I have a point (I’m just getting there slowly, like everything else I’m doing today).  Since using Novolog, my TDD has slowly been creeping up.  Is it insulin resistance because I’m a lazy putz who doesn’t want to exercise?  Possibly.  But, it could also be that Novolog’s peak time and duration have so totally screwed up my dosing that I’m taking more and more correction boluses for foods that shouldn’t require a correction.  I’ve had to tweak my basals more, too.

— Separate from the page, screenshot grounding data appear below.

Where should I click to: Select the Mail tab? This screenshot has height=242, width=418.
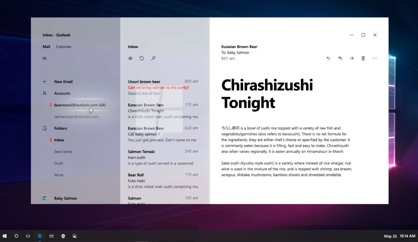pos(46,46)
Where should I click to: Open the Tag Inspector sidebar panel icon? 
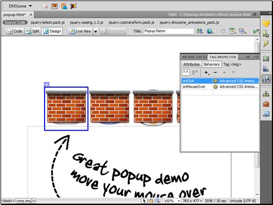(266, 79)
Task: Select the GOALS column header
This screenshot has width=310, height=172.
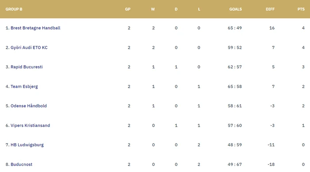Action: pos(236,9)
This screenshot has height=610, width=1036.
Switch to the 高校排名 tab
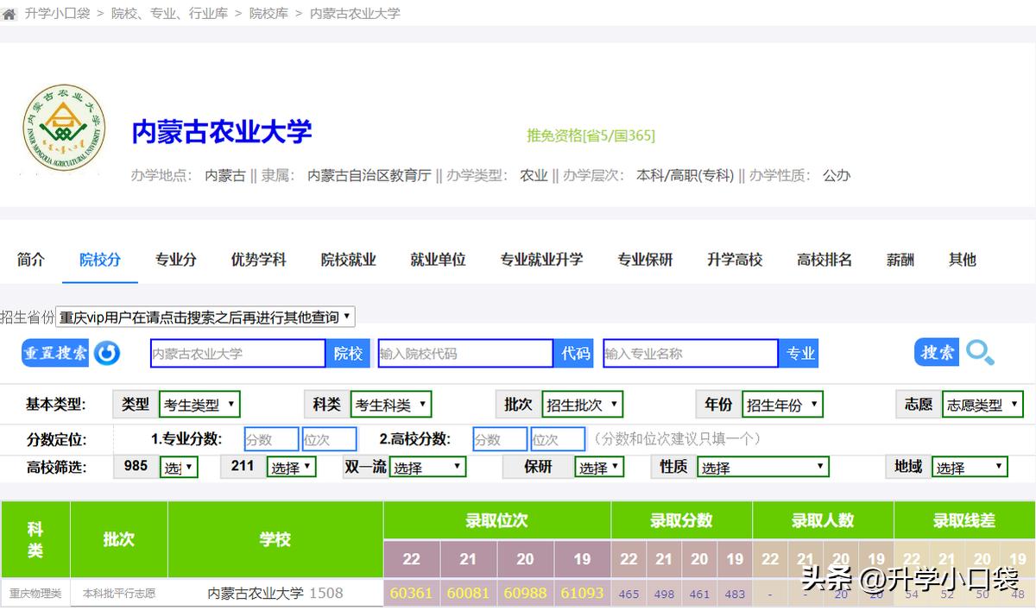click(x=824, y=259)
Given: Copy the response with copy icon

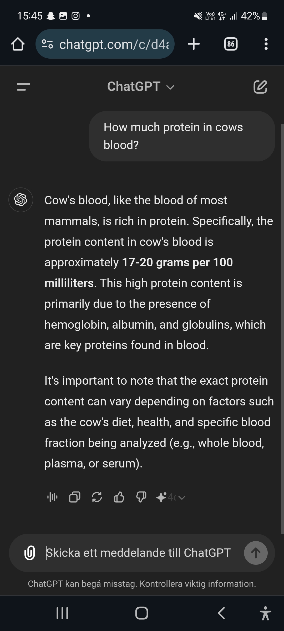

So, not liking the fact that I’m taking so much more insulin than I used to, I did some research.  I know, I know, you’re all shocked and amazed.  What I learned is that Novolog has a reputation for being the slowest acting of the three rapid insulins (Novolog, Humalog, and Apidra).  What most people say is that Apidra is the fastest.  Some people have even cut down their TDD with Apidra. 

While I’m not expecting miracles, I do think it’s time to make a change.  So, first thing this morning, I dialed up Dr. S’s office to see about making the switch.  I know he must think I’m a complete pain in the ass at this point (first the switch from MM CGM to Dexcom, then from MM 722 to Omnipod, and now from Novolog to Apidra), but my goal is to achieve better numbers, so that should be commended, right.  I’m still a pain in the ass, though.  I know it, and I’m ok with it.

So, I’ve tried Humalog (and liked it), I’m using Novolog (not happily), and I now I’m switching to Apidra. 

I’m also starting an exercise schedule and eating more healthier (yes, I know that’s not grammatically correct, but I like it, so deal).